### What you will do:
Would you please copy the part of the material below that opens with the line containing "The:protocol (1261, 516)" and closes with the line containing "Ogłoszenia (405, 452)"? Copy it exactly, and only it.

• • • • •

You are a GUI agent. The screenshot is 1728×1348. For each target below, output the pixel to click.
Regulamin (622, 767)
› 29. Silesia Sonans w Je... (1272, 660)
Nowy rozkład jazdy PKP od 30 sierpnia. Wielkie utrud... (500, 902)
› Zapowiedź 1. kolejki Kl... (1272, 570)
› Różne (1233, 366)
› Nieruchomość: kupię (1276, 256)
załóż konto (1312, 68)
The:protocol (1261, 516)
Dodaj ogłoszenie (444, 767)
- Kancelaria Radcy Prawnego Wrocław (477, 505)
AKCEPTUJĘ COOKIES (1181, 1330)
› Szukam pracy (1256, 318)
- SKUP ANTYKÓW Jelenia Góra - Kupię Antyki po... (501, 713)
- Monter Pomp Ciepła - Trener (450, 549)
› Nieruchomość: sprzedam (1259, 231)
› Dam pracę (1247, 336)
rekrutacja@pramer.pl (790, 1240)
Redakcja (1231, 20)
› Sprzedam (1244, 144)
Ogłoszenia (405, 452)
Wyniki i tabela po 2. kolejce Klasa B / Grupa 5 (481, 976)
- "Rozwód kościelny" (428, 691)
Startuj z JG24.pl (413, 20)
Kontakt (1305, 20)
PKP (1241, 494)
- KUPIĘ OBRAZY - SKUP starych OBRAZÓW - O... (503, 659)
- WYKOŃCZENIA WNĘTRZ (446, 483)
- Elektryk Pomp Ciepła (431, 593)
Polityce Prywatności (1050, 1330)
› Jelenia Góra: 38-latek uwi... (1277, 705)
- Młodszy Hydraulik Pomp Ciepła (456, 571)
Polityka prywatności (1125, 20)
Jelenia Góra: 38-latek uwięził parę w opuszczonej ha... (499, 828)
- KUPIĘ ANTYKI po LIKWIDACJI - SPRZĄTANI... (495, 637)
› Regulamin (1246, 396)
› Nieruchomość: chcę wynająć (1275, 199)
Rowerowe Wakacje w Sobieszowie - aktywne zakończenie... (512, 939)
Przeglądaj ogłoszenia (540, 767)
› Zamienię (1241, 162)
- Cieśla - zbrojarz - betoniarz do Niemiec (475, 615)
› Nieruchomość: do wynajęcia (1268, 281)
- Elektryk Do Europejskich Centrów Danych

• • • • •

### Answer for this exercise:
The:protocol (1261, 516)
Dodaj ogłoszenie (444, 767)
- Kancelaria Radcy Prawnego Wrocław (477, 505)
AKCEPTUJĘ COOKIES (1181, 1330)
› Szukam pracy (1256, 318)
- SKUP ANTYKÓW Jelenia Góra - Kupię Antyki po... (501, 713)
- Monter Pomp Ciepła - Trener (450, 549)
› Nieruchomość: sprzedam (1259, 231)
› Dam pracę (1247, 336)
rekrutacja@pramer.pl (790, 1240)
Redakcja (1231, 20)
› Sprzedam (1244, 144)
Ogłoszenia (405, 452)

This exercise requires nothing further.